Stored data:
------------------------------------
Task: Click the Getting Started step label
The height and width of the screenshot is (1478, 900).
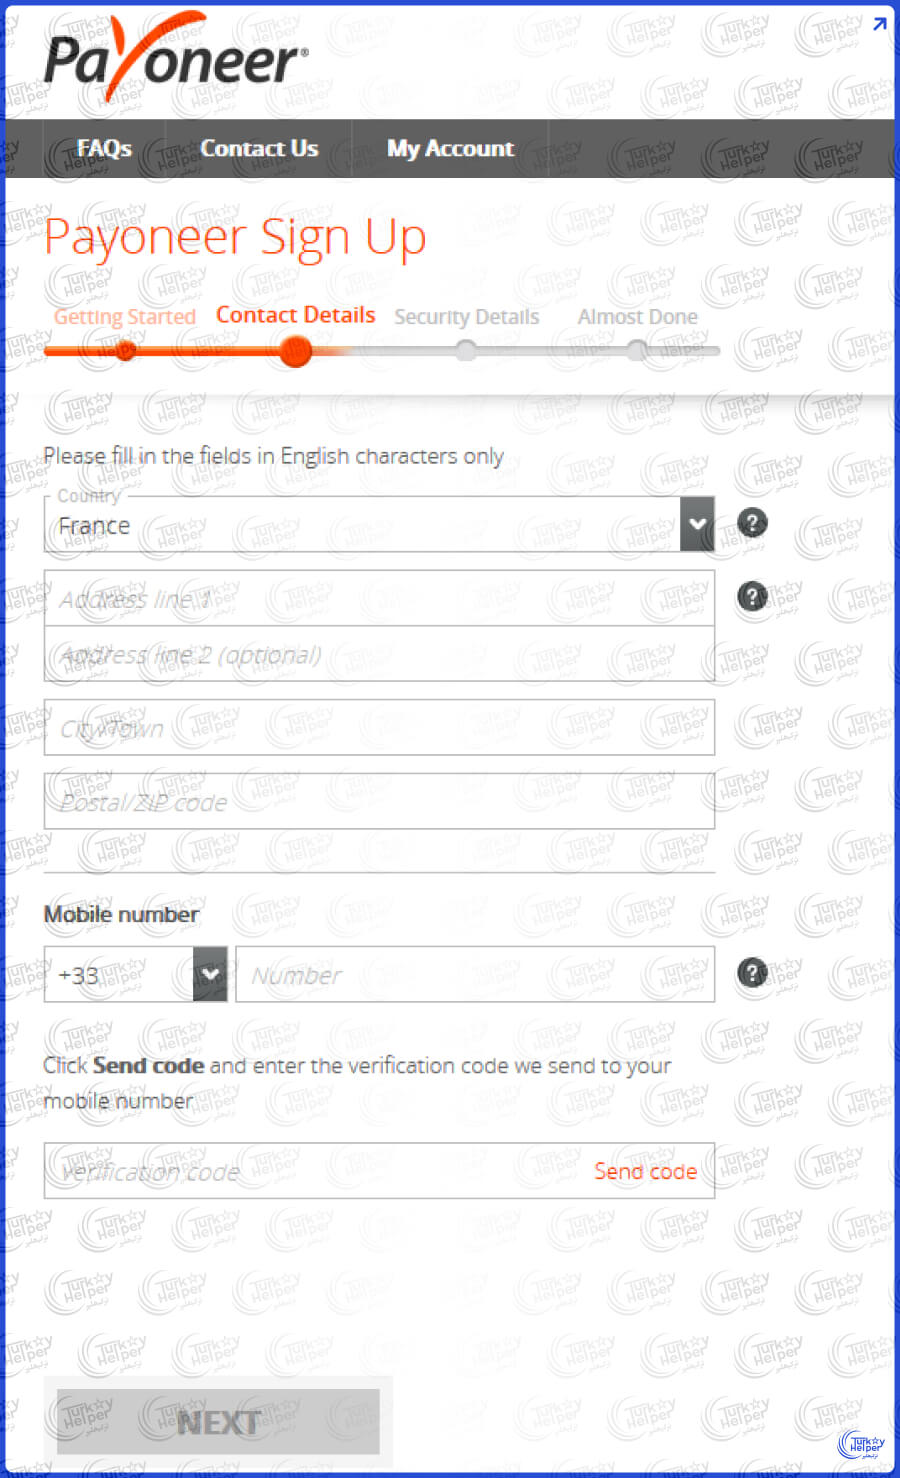Action: (x=125, y=316)
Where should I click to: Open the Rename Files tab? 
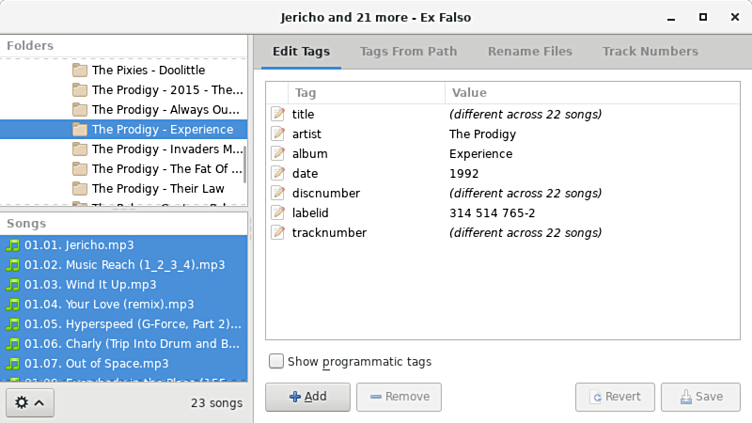click(530, 51)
------------------------------------
### [Work request]
Only one thing is required here: an exact copy of the lines from the one bearing "The height and" through the final line above, both included, with pictures left out.

### [Answer section]
The height and width of the screenshot is (1478, 900).
Action: (x=125, y=316)
Where should I click to: Open the Rename Files tab? 
click(530, 51)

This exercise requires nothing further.